Retirement looms, but Hackensack Meridian’s Lloyd isn’t done working yet

Legacy Hackensack and legacy Meridian are in the past.

Two years later, Hackensack Meridian Health is ambitiously growing in several health sectors and directions.

Which is why the successful co-CEO team of John Lloyd and Robert Garrett is on its way to the finish line.

It’s something Lloyd, who will retire at the end of this year, isn’t ready to face just yet.

“I think health care is going to change rapidly over the next five (to) seven years,” he said Wednesday night at HMH’s annual meeting in East Brunswick. “I’ve always prided myself in anticipating what it’s going to look like. And, now, I’m not going to be around for that.”

After the two health systems’ merger, Lloyd agreed to share the CEO seat with Garrett for two years, before retiring.

When asked if he would try to renegotiate the contract to stay on a few more years, Lloyd said no.

“I’m leaning towards retirement. I’ve been doing this for 42 years,” he said.

It’s why Garrett presented him with the company’s first-ever lifetime achievement award at the event.

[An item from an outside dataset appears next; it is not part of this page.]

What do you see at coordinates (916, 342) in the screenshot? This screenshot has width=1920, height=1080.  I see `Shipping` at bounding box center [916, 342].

“I think we can all agree that John’s commitment and leadership has changed the New Jersey health care landscape,” Garrett told the crowd of at least 800.

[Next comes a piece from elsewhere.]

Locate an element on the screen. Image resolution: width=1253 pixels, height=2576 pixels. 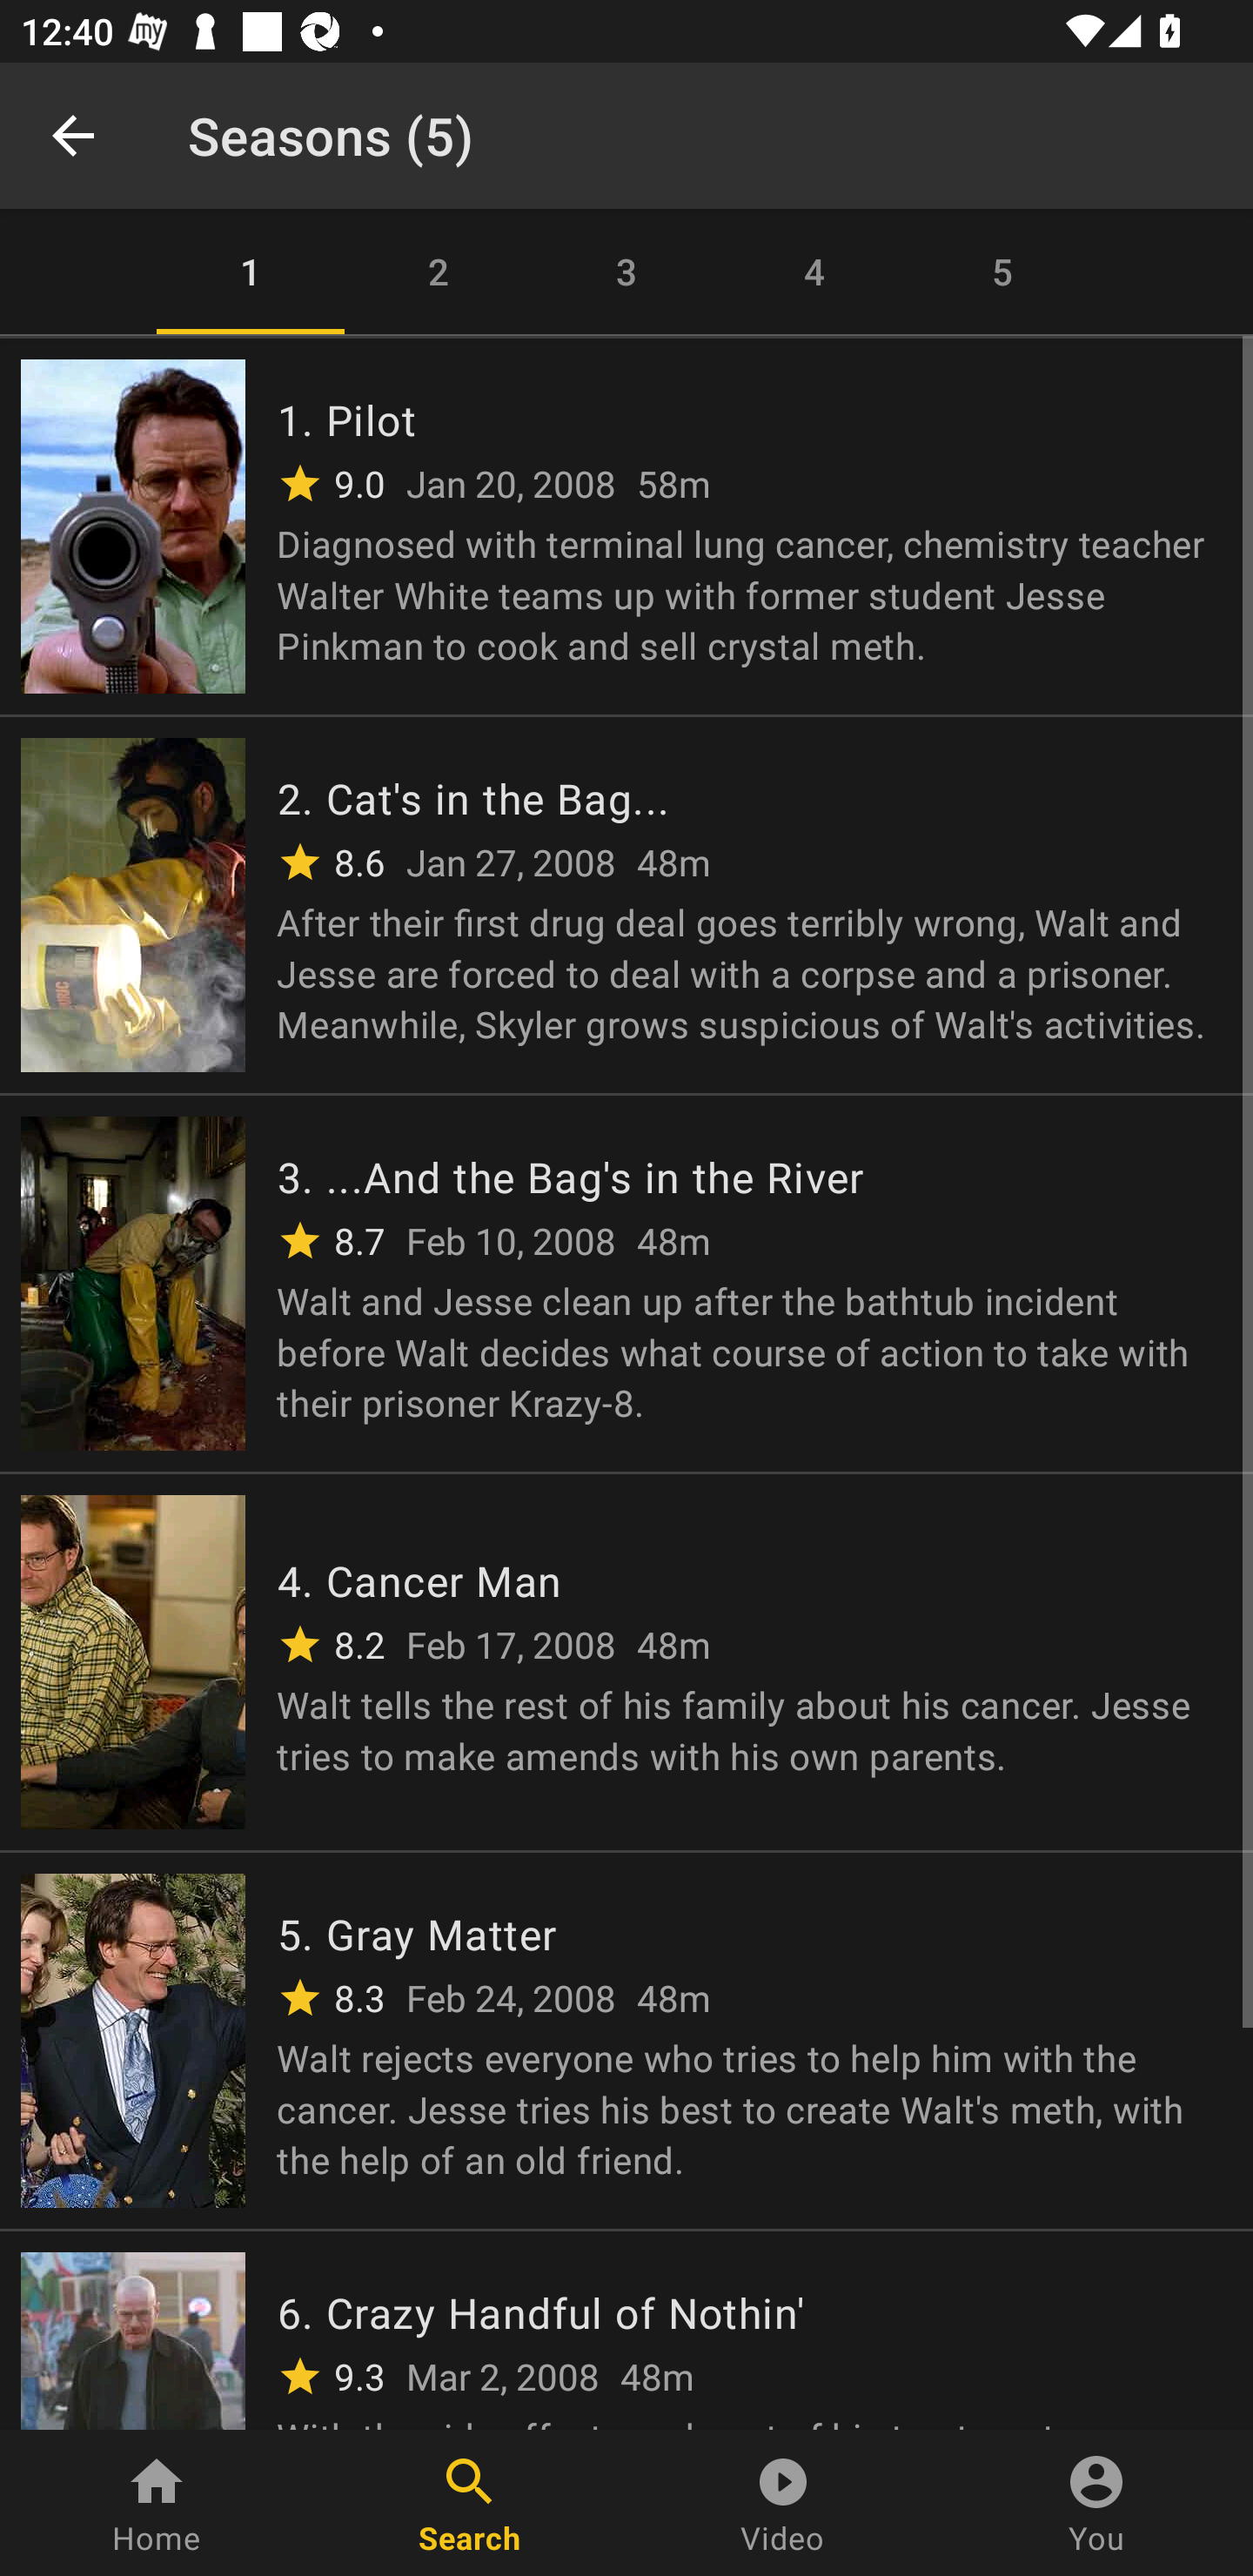
3 is located at coordinates (626, 272).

Lloyd is credited with being the first to create a semblance of population health management, with home care outside the hospital walls — which was done in partnership with the health system’s newest acquisition, legacy JFK Health.

“John’s got a great history of creating new organizations, and a great track record,” Garrett said. “When I look back on John’s career, I look back at the creation of Meridian. Today, we take health systems for granted, but, back then, it was a novel idea. He didn’t believe that, to have a health system, you just had to have a confederation of hospitals, he believed that you had to be fully integrated.”

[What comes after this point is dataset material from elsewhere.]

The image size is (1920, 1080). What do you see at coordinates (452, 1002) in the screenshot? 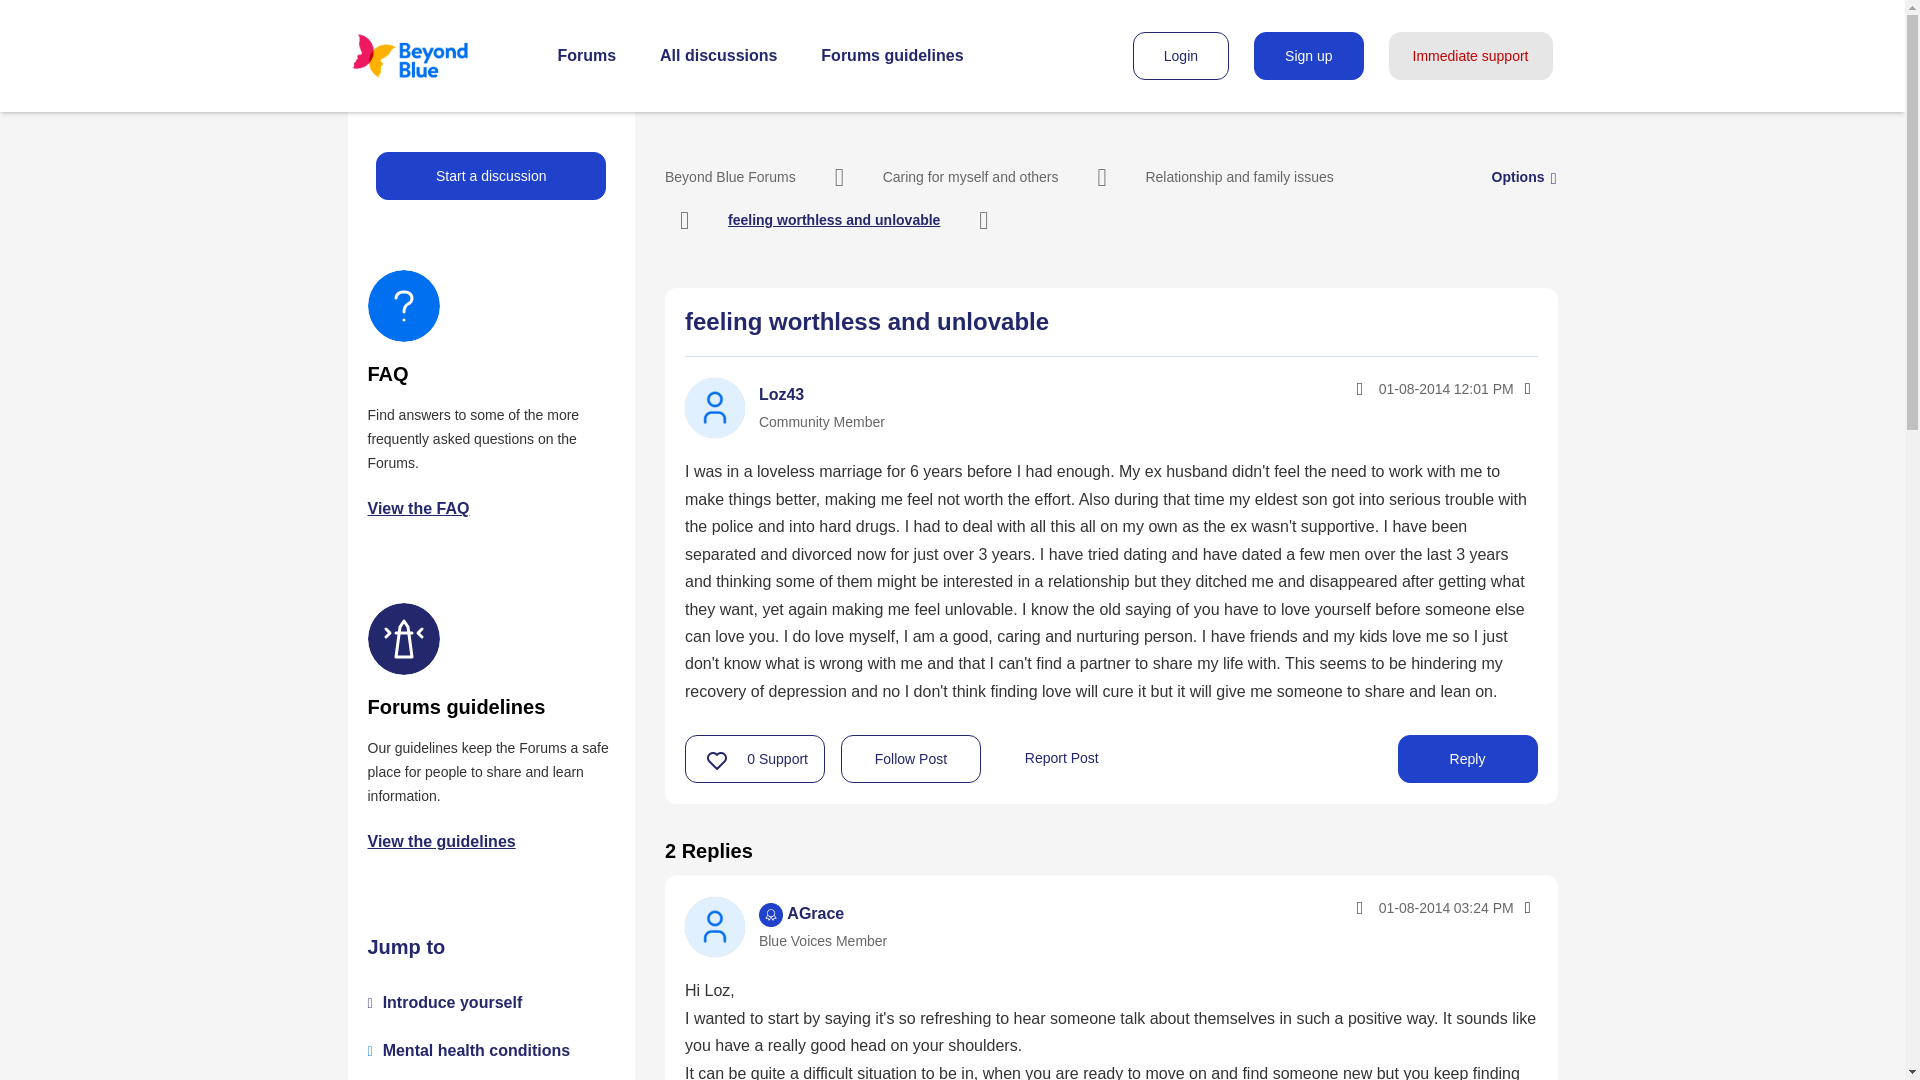
I see `Introduce yourself` at bounding box center [452, 1002].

Looking back, Lloyd said that, although the relationship went well, there were a few points of tension.

(READ MORE from ROI-NJ on the news from the annual meeting.)

“I think we probably tried to do too much, too soon,” he said. “An example is that we’ve sort of reset and started a new (systemwide) culture. We spent some time on that early on, but it didn’t get traction, because I think people were still trying to feel out, ‘What does it mean now that I’m part of another system?'”

It was a source of anxiety for the CEO team.

“I don’t want to say it was a mistake, but we were anxious and we wanted to get things moving.”

And Lloyd made clear he still has a long list of items to tend to before the year is up.

First on the list is the Carrier Clinic merger, as well as the opening of the new medical school in Nutley and Clifton with Seton Hall University.

There are other things , too, that are not yet ready to be made public, he said.

“I’m going to work right until the end of the year,” Lloyd said.